◆ Required action 1: In the text on the FDA's behind-the-counter drug proposal, who is named as director of the Public Citizen Health Research Group?
◆ Required action 2: Pick up the text on the FDA's behind-the-counter drug proposal after its final sentence and write what comes next.

◆ Selected extract:
-- -- --

As I see it
In October, the FDA announced it was advancing a proposal to create the new class as a “behind-the-counter (BTC)” category in which products could be sold only after “intervention” by a pharmacist. It scheduled a public meeting in November to receive comments on the idea.
The nonprescription drug industry's Consumer Health Products Association (CHPA) and an unnatural ally, the director of the Public Citizen Health Research Group, Sidney M. Wolfe, counseled against it. CHPA extolled the “impressive safety record” of the existing two-class system, while Wolfe worried about “many unanswered questions,” including whether pharmacists have the training and the time to explain the drugs and side effects, and whether manufacturers would use the category to avoid regulation.

-- -- --

◆ Extracted material:
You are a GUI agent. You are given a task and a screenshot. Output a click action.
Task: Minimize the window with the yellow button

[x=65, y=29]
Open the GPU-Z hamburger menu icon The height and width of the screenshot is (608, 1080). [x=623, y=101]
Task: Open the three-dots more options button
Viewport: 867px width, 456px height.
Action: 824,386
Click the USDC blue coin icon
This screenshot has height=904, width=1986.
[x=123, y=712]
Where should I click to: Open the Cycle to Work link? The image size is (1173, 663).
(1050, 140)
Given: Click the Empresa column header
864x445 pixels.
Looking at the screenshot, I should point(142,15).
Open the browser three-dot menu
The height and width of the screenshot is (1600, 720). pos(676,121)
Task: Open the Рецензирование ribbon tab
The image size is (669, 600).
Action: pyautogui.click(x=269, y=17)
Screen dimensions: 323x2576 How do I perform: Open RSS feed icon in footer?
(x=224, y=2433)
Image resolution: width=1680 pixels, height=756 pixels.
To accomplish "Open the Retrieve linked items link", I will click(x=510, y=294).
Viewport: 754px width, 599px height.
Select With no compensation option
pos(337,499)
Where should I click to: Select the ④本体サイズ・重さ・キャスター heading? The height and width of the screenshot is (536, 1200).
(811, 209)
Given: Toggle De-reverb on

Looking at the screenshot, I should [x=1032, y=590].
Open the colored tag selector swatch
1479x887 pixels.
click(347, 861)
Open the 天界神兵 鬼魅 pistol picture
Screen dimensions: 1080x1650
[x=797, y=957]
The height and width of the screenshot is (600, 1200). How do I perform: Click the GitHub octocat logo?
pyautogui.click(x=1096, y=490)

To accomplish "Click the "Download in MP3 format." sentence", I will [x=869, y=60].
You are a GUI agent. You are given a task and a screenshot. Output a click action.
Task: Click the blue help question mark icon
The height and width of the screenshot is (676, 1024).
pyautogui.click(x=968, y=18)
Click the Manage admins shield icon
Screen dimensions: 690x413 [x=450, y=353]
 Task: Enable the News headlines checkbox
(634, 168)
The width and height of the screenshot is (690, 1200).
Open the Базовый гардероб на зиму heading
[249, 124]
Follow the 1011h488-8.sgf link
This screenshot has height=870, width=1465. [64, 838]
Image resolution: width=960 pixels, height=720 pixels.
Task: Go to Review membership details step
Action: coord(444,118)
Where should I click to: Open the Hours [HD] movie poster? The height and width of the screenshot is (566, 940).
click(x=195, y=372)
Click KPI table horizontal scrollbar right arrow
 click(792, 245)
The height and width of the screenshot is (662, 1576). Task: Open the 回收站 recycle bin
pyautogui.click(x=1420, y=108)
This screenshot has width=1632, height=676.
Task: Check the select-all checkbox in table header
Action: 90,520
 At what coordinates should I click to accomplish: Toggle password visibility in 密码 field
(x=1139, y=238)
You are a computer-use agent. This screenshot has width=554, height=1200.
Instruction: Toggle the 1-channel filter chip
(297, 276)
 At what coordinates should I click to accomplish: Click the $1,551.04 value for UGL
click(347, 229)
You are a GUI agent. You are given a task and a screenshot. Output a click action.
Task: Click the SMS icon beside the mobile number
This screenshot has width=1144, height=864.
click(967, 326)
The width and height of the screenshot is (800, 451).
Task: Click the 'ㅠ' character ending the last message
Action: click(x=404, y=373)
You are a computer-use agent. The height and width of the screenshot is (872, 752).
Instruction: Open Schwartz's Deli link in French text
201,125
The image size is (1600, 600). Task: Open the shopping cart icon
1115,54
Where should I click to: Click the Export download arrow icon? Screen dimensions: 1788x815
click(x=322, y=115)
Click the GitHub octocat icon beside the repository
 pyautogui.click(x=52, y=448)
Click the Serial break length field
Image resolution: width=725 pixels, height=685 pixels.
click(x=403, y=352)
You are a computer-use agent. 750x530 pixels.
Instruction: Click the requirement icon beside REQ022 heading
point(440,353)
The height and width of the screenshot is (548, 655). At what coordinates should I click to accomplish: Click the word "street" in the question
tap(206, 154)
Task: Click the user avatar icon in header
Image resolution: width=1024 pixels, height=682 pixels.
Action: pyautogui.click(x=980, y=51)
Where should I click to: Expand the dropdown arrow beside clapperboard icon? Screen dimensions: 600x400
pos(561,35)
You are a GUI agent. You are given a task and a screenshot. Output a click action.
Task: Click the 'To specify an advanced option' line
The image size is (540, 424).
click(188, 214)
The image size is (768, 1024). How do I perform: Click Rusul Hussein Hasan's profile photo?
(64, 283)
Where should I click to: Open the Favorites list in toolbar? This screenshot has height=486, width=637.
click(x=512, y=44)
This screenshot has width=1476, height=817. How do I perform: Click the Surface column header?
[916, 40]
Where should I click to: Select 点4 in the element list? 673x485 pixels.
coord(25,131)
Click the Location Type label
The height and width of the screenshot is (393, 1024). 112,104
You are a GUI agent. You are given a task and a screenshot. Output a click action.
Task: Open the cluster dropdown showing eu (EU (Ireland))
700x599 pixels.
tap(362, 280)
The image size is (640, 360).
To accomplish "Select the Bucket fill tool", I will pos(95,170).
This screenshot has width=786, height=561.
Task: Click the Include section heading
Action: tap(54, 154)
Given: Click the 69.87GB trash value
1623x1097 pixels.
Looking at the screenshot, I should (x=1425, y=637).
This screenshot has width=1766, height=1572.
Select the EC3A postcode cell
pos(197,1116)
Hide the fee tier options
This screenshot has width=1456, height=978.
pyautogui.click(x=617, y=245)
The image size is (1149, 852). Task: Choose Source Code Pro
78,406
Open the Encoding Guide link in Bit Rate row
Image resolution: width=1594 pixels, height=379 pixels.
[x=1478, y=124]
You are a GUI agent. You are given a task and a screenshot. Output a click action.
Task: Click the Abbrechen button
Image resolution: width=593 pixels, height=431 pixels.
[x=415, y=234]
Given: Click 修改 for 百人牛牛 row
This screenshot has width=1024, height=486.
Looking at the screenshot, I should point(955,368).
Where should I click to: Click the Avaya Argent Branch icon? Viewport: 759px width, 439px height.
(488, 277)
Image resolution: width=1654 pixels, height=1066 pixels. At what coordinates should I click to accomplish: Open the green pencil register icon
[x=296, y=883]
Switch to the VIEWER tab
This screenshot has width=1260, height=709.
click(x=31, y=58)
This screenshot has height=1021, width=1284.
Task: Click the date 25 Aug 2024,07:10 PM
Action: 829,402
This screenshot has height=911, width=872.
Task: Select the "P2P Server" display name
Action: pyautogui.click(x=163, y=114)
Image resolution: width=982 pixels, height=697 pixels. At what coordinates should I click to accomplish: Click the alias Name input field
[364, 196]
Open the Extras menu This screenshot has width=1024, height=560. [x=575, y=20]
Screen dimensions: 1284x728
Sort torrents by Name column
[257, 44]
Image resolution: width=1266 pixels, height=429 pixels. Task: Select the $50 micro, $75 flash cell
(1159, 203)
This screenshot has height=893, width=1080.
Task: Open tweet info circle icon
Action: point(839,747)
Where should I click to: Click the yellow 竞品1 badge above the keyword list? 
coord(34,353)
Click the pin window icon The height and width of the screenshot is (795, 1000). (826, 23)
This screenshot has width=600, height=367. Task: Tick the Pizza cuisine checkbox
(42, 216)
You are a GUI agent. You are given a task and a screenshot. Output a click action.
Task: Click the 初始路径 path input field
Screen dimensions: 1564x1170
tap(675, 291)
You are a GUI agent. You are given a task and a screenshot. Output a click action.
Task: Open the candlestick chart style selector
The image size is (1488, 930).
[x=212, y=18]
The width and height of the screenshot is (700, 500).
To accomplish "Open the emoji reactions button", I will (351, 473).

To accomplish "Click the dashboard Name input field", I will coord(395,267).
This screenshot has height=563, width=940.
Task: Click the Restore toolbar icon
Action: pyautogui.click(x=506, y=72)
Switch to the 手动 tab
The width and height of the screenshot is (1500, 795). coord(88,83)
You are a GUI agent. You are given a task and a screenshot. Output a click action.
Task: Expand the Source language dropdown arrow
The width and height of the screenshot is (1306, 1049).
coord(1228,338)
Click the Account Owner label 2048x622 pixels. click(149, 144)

-- -- --

◆ Task response 1: Sidney M. Wolfe

◆ Task response 2:
What's giving impetus to the FDA now is the embarrassment it suffered when making the emergency contraceptive Plan B available on a limited, behind-the-counter basis last year, and then again this year with the weight-loss drug orlistat. In both cases, the FDA had to stage-manage an ad hoc, extra-legal and “voluntary” marketing restriction by the manufacturers involved.
Over the years, US pharmacists have pushed for it as a professional enhancement, only to be driven back each time by the industry, aided by abuses of the privileged reported in foreign pharmacies.
Still, the FDA needs more flexibility than it now has.